Tea Bags By the Bay
With Tazo tea bags taped to protest placards, and sacks of Lipton looped around pearl necklaces, they came by the hundreds, gathering first in front of San Francisco City Hall before marching to the Federal Building, the local home of the dread “Princess Pelosi.”
San Francisco’s Tax-Day protest made for odd tea fellows. There was the patrician Joan Leone, president of the “Nob Hill Republican Womens Club, Federated” standing next to a guy with a hand-lettered sign (typeface, Unibomber) who sought to repeal the 14th amendment to spite illegal immigrants and their “anchor babies.”
Across the way stood Barnaby Conrad III — author of a noted book about Martinis — himself implausibly decked out in a tweed sports jacket and a coonskin cap, holding aloft a sign with a hand-painted revolver reading “Reload for the Revolution.”
The specter of armed rebellion was hard to take seriously.
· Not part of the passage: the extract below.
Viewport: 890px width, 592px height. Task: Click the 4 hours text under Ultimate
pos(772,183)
I met landlords and lawyers, corporate real estate types and a guy in high finance wearing a beige “Welcome Back Carter” T-Shirt over his white starched, button-down shirt and tie. Well-heeled retirees from the city’s tonier heights abounded — with their bejeweled flag pins and sportswear from from the St. Francis Yacht Club. The few babies at the rally seemed cozied against the wind in their $700 bugaboo strollers. (Joan Walsh of Salon.com Twittered anonymously from the sidelines.)
The libertarians were in full effect, with one pretty Polish immigrant wearing a Ron Paul hat struggling to march with a giant poster of a Soviet Flag adorned with the letters “USSA.” As were the Bay Area Minutemen, amply embodied by a bearded, angry white Vietnam Vet waving a Don’t-Tread-on-Me flag. And then there were the Ayn Rand acolytes who inveighed against the evils of altruism and the joys of “Going Galt.”
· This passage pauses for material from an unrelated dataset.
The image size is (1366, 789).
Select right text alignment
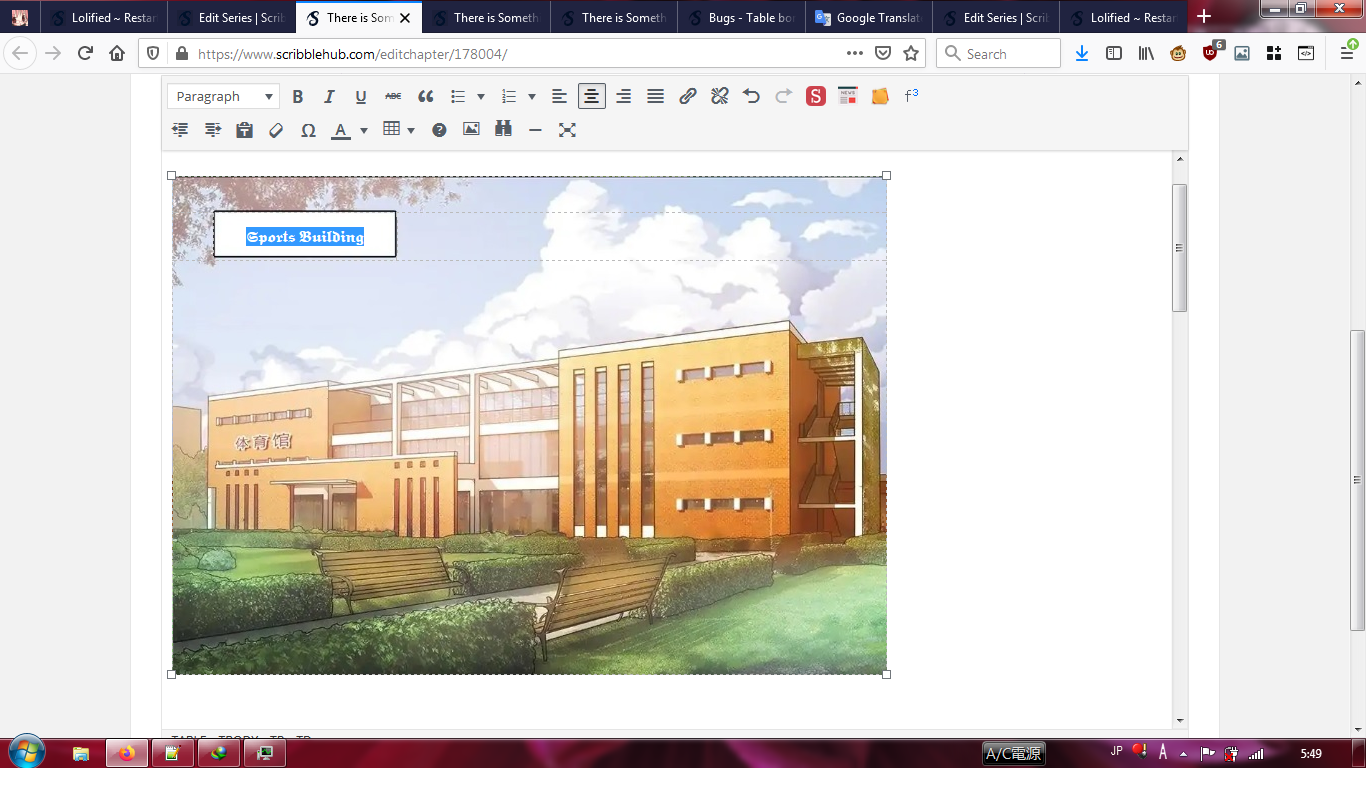pos(623,95)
So here, at last, were the objectivists. But what was the objective?
A tax day protest of a president who has given 95 percent of working American families a tax cut. [Insert interrobang here.]
Facts didn’t seem to matter. Folks I asked about Obama’s tax cuts simply denied they were real. They bemoaned the impending socialist takeover of our health system. The fascist banking system. The “Spread the Poverty” ethos of Obamanomics. The most reasonable man I met — an avuncular figure in a straw hat and an LL Bean shirt — said he’d simply rather America “take its lumps now” than attempt to stimulate the economy with debts to be paid off by future generations.
Reasonable enough.
But such reasonable sentiments didn’t fit on today’s protests signs. Many of those that did were not even those of the grassroots activists, rather their astroturf organizers. A silver-haired socialite — decked out in a pink visor and her tennis warmups — was leaving early. She pointed to her hand-painted sign — “Overtaxation is Tyranny” on one side, “No Porkulus Bills” on the other — and asked, “Anyone want to hold this? You can turn it in at the end.”
What did she mean, “turn it in,” I asked. “It’s not yours?”
She pointed to the megaphone toting organizers on the stage with a shrug and said of her prop: “They furnished it.”